Apnoea: A period of no air flow at the nose or mouth for at least 10 seconds.

Apnoea index (AI): The number of apnoeic episodes per hour.

Hypopnoea: 50% or greater reduction in normal tidal volume.

Sleep apnoea syndrome /Obstructive sleep apnoea: If there are more than 30 apnoeic episodes in 7 hours sleep or if the apnoea index is more than 5.



Sleep apnoea may be classified as

  1. Mild (AI 5-20)
  2. Moderate (AI 21-40)
  3. Severe (AI>40)

Or, Sleep apnoea may be classified as Obstructive, central or mixed.


In Obstructive Sleep apnoea there is complete upper airway obstruction yet the patient continues to make an effort to overcome the obstruction.

In Central apnoea respiratory efforts and air flow ceases for a period of time. It is due to a defect of autonomic control of respiration in the respiratory centre in the medulla of longeta or pheral chemoreceptor resulting in failure of respiratory drive.

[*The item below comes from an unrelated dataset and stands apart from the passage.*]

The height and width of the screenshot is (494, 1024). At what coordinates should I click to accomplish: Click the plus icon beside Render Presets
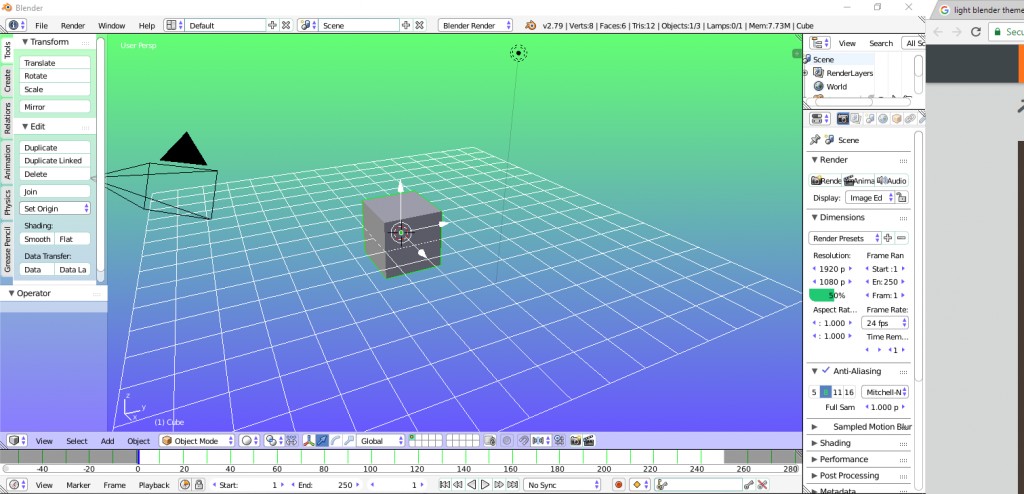888,238
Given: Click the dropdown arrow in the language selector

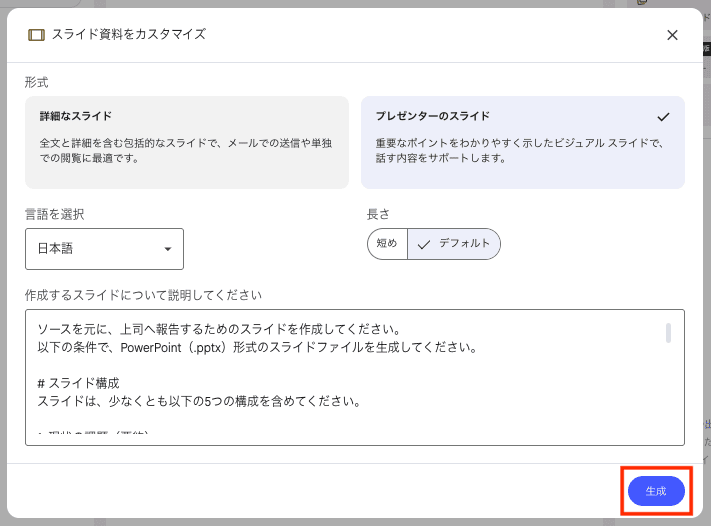Looking at the screenshot, I should coord(167,249).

The noise of snoring is produced by vibration of soft palate and pharyngeal walls resulting from turbulent airflow and the Bernoulli effect due to partial airway obstruction. The obstruction occurs when the negative intraluminal pharyngeal pressure exceeds the ability of the dilators to hold the pharynx open. Any cause of airway obstruction from anterior nares to glottis can contribute to increased airway resistance and snoring. In addition neuromuscular incordination, the venture effect, decreased muscle tone during sleep can all produce upper airway collapse.


Effects of obstructive sleep apnoea (Complications):

  1. Hypoxia which can lead to pulmonary hypertension, systemic hypertension, cor pulmonale, cardiac arrhythmias.
  2. Increased negative intrathoracic pressures and increased cardiovascular strain.
  3. Repeated arousal in an effort to overcome the obstruction and consequent poor sleep quality increased day time somnolence, increased accident etc.


Clinical features:

Snoring and Sleep apnoea are common in adults with increasing age. Snoring occurs in 10% of men under 30, 60% of men over 60%. OSA is found in 6% of men. In children it is mostly due to adenoid and tonsil tissue hyperplasia. Snoring causes social problem, marital difficulties, separation. OSA often leads to daytime somnolence, morning headache, personality change, intellectual deterioration, impotence and increased risk of road traffic accident.



It is important to identify either the patient has simple snoring or OSA. Also to identify associated exacerbating factors like obesity, alcohol, sedatives, endocrine disorder, site and level of obstruction. So a thorough history and examination is needed.

  1. General FBC, Thyroid function test, chest X-ray, ECG, Blood gases.
  2. To identify sleep apnoea an overnight sleep study, Polysomnography is the gold standard if not available at least recording of SaO2 (Oxygen Saturation) by pulse oximetry. Polysomnography includes recording of ECG, EEG, EMG, abdominal and chest movements, Oxygen saturation and recording of snoring.
  3. To identify the site of obstruction (Muller maneuver) positioning flexible nasoendoscope at the level of the tongue base and ask the patient to close mouth. Then patient inhales vigorously while the nares are occluded and the degree of hypopharyngeal collapse noted.



  • General: Patient with OSA requires no specific treatment apart from reassurance. Obese patients need weight reduction. Avoidance of night sedation and alcohol.
  • For nasal obstruction- treatment of rhinitis, septoplasty, nasal polypectomy, FESS, PIT etc for lesions in nose. The use of Nozovent device to keep open the nasal valve is helpful in alar collapse.
  • For children- Adeno-tonsillectomy is usually needed.
  • For pharyngeal or palatal obstruction or lax, long uvula, collapsing pharyngeal walls causing snoring Uvulopharyngopalatoplasty (U3P) by surgery, laser or by coblation method. Laser palatoplasty or Coblation assisted palatoplasty can be done for snoring patients. Bipolar Radiofrequency Volume Reduction (RaVoR) with radiofrequency electrodes/ probes is also very effective treatment for habitual snoring and mild obstructive sleep apnoea.
  • Continuous positive airway Pressure (CPAP machine) may be needed in some patient of OSA to improve cor pulmonale.
  • Mandibular advancement in some cases.
  • Tracheostomy may be live saving if all measures fail in severe OSA patients.